La storia di Castrovilli:

Parole d’amore quelle del giovane Gaetano Castrovilli, giovane promessa della Fiorentina. Ecco le sue dichiarazioni a Firenze.it: “Avevo promesso a mio nonno, che era un grande tifoso del Bari, che prima o poi avrei esordito al San Nicola. E allora scelsi di iscrivermi alla scuola calcio del mio paese e di lì a poco feci un provino al Bari grazie ad Antonello Ippedico, che restò impressionato e mi prese nel settore giovanile biancorosso. Poi è iniziato un brutto periodo, in cui mi sentivo stressato dal continuo avanti-indietro tra Minervino Murge e Bari: ero sul punto di abbandonare”.

La riscossa:

“’Non posso mollare proprio adesso’ mi sono detto.
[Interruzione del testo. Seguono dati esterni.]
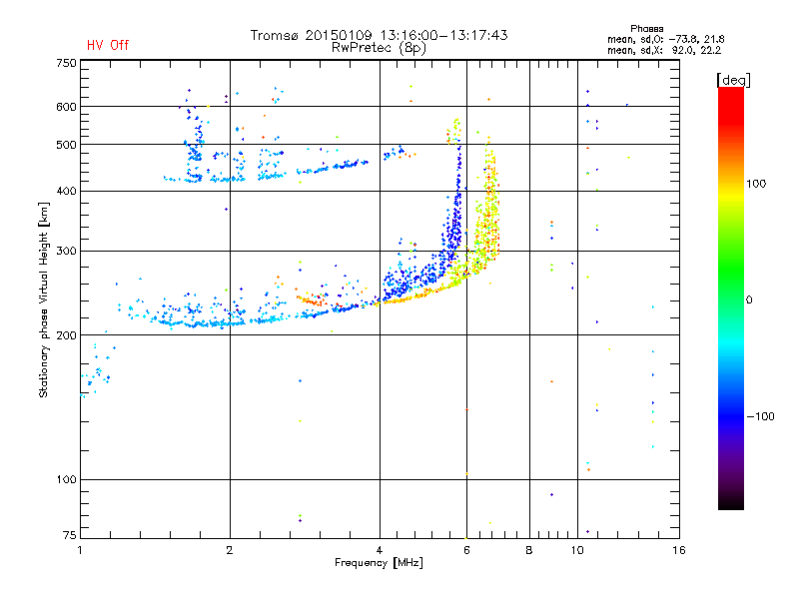Click the 300 tick on height axis
This screenshot has width=799, height=599.
coord(66,251)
E così ho fatto. Ho ripreso la mia strada nel Bari e sono arrivato ad esordire al San Nicola. E adesso, eccomi a Firenze. Antognoni? E’ la bandiera di Firenze, è inevitabile che certe affermazioni mi abbiano fatto piacere. Ho incontrato di persona Giancarlo il giorno della funzione pasquale e lì mi ha detto una frase che ho ben presente: ’Io ho parlato, adesso tocca a te’. Ha ragione. Devo passare dalle parole ai fatti. Sogno di fare il mio esordio tra i grandi il prima possibile ma se non dovesse avvenire, continuerò a lavorare. Nella speranza che ciò possa avvenire l’anno prossimo”.